SENİ SEVİYORMUŞUM (SANIK SANDALYESİ) / Söz-Müzik: gitarisyen

gitarisyen

Aşk şarkıları söylemeyi bıraktığımız gün

her şeyimizi yitirdik biz. İşte o yüzden

hep aşk şarkıları söylüyorum.

 

 

 

 

 

 

 

 

 

 

 

SENİ SEVİYORMUŞUM

(SANIK SANDALYESİ)

 

Söz - Müzik - Düzenleme - Yorum: gitarisyen

 

 

"Seni Seviyormuşum (Sanık Sandalyesi)" benim bundan 25-30 sene önce yaptığım, sözü ve müziği bana ait olan bestelerimden biridir. Bu şarkının ve sözlerinin hikâyesi ise şöyledir:

İlk defa ayrılmıştık. İlk büyük kavgamızı etmiştik. 10 gün olmuştu ondan ayrı kalalı. İlk başta onsuzluğa katlanabileceğimi ve alışabileceğimi düşünmüştüm. Ama gün geçtikçe büyüyordu içimde özlemi. Onu gerçekten sevip sevmediğimi sorup duruyordum kendime sürekli olarak. Onunla geçirdiğimiz günler, yaşamışlıklarımız çıkmıyordu aklımdan bir türlü. Ve bir gece oturup odamda, düşünmeye başladım. Kendimi, sevgimi, ilişkimizi sorguladım.

Sanık sandalyesine oturttum kendimi. Sanık bendim, savcı bendim, hakim bendim, tanık bendim. Ve kendime olabildiğince acımasız davranacaktım bu mahkemede. Kendimi ve sevgimi yargılayacaktım.

Suskun, sessiz oturmaya ve düşünmeye başladım. Ona haksızlık mı ediyordum, üzüyor muydum onu? Ve en önemlisi onu gerçekten seviyor muydum? Sesli düşünmek istedim önce. Ama sesimi boğdu sessizliğim, sesime sırnaştı suskunluğum. Oturdum öylece... Onu düşünmeye soyundum... Saniyeler saatler gibiydi, saatlerse seneler... O vardı odamın duvarlarında. Öyle somut duruyordu ki odamın her yanında; sanki elimi uzatsam tutacaktım onu. Ona söylediğim küçük yalanlar, kendimi haklı çıkarmak için sarf ettiğim sözler geliyordu aklıma. Sözlerim sanki silahtı sinsiliğime. Ve suskunluğum simsiyah oldu yine; karanlık bir mağarada hapsolmuştu sesim. Sarıyı düşündüm sonra. İşte o anda sapsarı kesildi soluksuzluğum. Çünkü sarıyı seviyordu o... Nereye baksam sarı renkler görüyordum: Sarı papatyalar, laleler, kanaryalar ve beynimin içinde sarı duvarlar... Öylece ne kadar oturdum, ne kadar düşündüm, bilmiyorum. Ama sabah olmak üzereydi artık. Sisli bir sabah yaklaşıyordu; tıpkı düşüncelerim gibi. Son bir gayretle onu silmeye çalıştım sesimle, aklımdan çıkarmaya çalıştım, haykırarak boğmaya çalıştım düşüncelerimi. Ama olmuyordu... Çünkü hep onu soruyordum kendime, her nefeste onu soluyordum. Ve sabahın sisleri dağılırken beynimde, artık biliyordum: Onu çok ama çok seviyordum...

- Sağlanan veriler -

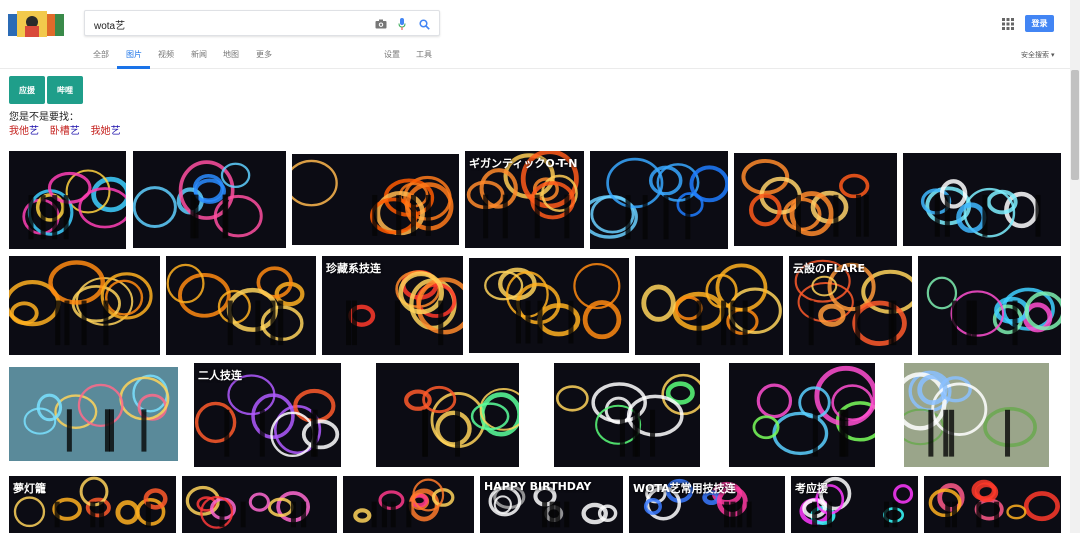 The width and height of the screenshot is (1080, 533). Describe the element at coordinates (392, 306) in the screenshot. I see `image-2-3: 珍藏系技连` at that location.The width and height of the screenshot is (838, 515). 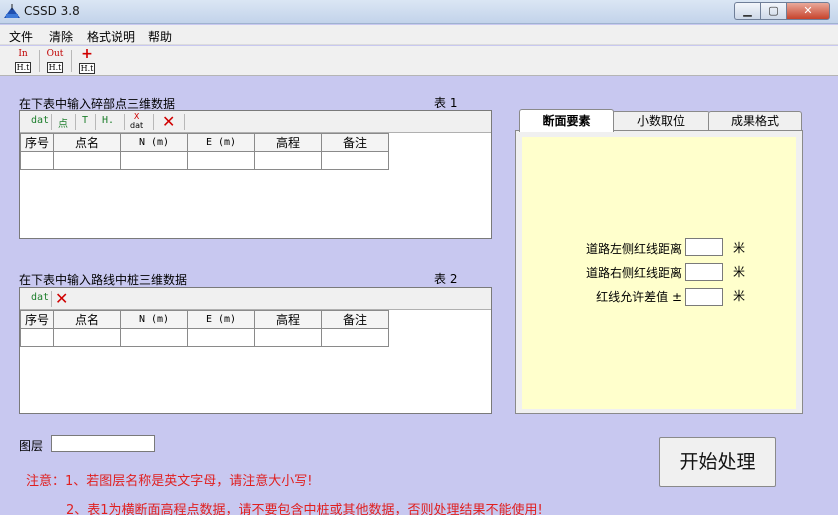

- Görevin amacı -
Şarkının hikâyesinde anlatıcı, sarıyı düşündüğü anda "sapsarı kesildi soluksuzluğum" diyor. Metnin bunun için verdiği gerekçeyi bir ya da iki cümleyle açıklayın.

- Beklenen yanıt -
Anlatıcının özlediği kişi sarıyı seviyordu. Bu yüzden sarıyı düşündüğü anda soluksuzluğu sapsarı kesildi ve nereye baksa sarı renkler görmeye başladı.